César Montoya Ocampo cmontoyao@hotmail.com
El argumento es la columna matriz de toda producción intelectual. Tener creatividad que atrape al lector, mantener los suspensos, encontrar salidas inesperadas en el relato y cautivarlo con estilo fresco y fluido. Ahí está el secreto. He de referirme a Sófocles y Aristófanes que rebasaron los límites de la imaginación para crear, en los linderos de la fantasía, un enmallado de circunstancias pavorosas el primero, ingeniosas y ocurrentes el segundo.
Obvio que no puede ser verídica la espantosa tragedia de Edipo, que el ciego adivino, Tiresias, le concretó en estas aterradoras revelaciones. Quien mató a Layo, “está aquí: pasa por extranjero aquí asentado, más pronto se verá que ha nacido tebano y no se alegrará de su fortuna: ciego en vez de vidente, mendigo en vez de rico, recorrerá tierras extrañas tanteando el suelo ante sí con un bastón; verán todos que es al mismo tiempo padre y hermano de los hijos con quien vive, hijo y esposo de la mujer de que nació y heredero del lecho y asesino de su padre”. Con “Antígona” Sófocles culmina la acuarela fatal sobre el desventurado rey.
Solo una mente prodigiosa es capaz de inventar un entramado tan macabro. Matar a su progenitor, -Edipo, el homicida-, casarse con la viuda -Yocasta, su madre- y tener hijos con ella que son también sus hermanos, constituyen hechos absolutamente inverosímiles que solo un demente grandioso pudo fabular.

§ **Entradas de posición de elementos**

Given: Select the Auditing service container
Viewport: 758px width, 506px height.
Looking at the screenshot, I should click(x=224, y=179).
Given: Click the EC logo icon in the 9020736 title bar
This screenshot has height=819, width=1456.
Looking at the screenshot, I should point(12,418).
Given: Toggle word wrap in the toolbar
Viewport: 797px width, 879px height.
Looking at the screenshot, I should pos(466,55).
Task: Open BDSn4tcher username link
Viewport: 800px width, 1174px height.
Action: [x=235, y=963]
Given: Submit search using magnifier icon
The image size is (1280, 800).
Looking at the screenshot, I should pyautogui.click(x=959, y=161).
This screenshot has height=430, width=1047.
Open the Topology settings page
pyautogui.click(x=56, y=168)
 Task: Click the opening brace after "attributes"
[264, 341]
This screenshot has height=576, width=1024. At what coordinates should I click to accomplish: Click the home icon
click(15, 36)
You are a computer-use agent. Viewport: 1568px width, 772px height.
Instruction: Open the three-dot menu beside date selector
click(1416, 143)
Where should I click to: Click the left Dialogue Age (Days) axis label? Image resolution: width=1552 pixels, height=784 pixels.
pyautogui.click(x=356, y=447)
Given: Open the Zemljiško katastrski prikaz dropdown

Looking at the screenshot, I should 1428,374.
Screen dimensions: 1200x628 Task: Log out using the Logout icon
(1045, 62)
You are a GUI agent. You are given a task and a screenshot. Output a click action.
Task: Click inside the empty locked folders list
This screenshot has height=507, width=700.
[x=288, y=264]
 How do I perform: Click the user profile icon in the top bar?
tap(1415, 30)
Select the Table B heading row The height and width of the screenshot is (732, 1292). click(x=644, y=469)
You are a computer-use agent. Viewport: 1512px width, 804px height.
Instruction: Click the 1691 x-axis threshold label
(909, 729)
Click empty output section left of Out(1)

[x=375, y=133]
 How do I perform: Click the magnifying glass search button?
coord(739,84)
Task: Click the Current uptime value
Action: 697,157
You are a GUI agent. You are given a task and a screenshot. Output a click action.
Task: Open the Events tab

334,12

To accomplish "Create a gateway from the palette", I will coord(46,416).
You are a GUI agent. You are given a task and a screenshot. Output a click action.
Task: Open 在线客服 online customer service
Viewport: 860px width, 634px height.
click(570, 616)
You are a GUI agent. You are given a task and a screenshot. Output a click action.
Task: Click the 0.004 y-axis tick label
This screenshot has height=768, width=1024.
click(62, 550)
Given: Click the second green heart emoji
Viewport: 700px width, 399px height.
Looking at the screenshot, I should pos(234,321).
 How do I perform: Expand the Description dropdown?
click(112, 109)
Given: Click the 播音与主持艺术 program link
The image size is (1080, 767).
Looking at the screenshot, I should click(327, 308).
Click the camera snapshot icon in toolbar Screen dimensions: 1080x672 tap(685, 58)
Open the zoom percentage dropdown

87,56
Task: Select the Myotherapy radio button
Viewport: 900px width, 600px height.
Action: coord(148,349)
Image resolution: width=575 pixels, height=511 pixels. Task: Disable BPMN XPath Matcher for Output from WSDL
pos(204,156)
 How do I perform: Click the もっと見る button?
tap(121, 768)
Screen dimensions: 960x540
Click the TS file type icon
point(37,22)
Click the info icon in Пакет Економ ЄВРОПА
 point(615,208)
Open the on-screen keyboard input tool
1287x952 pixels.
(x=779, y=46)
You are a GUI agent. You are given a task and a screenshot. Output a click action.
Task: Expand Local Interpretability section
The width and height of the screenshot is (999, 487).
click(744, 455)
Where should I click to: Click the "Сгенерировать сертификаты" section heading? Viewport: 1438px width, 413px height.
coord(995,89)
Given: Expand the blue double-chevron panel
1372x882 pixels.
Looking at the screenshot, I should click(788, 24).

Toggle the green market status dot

§ **PASOS A SEGUIR**
1. En el artículo sobre Sófocles y Aristófanes, ¿cómo se llama el ciego adivino que le hace las revelaciones a Edipo?
2. Prosigue el artículo sobre Sófocles y Aristófanes a partir de su última oración.
Las líneas constituyen un material independiente del artículo sobre Sófocles y Aristófanes.

§ **RESULTADOS FINALES**
1. El ciego adivino se llama Tiresias.

2.
“Lisístrata” es una comedia política, bastante divertida de Aristófanes que, con inteligencia pícara, urdió con magistral ingenio. Esparta y Atenas sostienen una confrontación bélica con barcos habilitados para los combates que escupen proyectiles mortíferos sobre las aguas del mar Egeo y soldados en tierra que con arcabuzazos certeros se hieren desde trincheras contrapuestas. Atormentadas las mujeres de los dos bandos que guerrean bajo el sino de la muerte, son comandadas por Lisístrata, una mujerzuela dominante, y -todas ellas- toman la decisión de cerrar las piernas, en una veda sexual inusitada. Sorprendidos los maridos, se ven obligados a suspender las rivalidades. Primaron los jolgorios apasionados debajo de los edredones sobre las urgencias de los fusiles.
Así reflexiona la cínica Lisístrata: “…si nos quedáramos en casa bien pintadas y nos paseáramos desnudas en nuestras camisetas transparentes de Amorgos, con el triángulo depilado y los hombres se pusieran calientes y quisieran acostarse con nosotras y no nos dejáramos sino que nos priváramos de ello, harían la paz en seguida. Lo sé bien”. Efectivamente, por los melindrosos atajos del sexo, en Grecia, en ese momento histórico, se logró la suspensión de hostilidades.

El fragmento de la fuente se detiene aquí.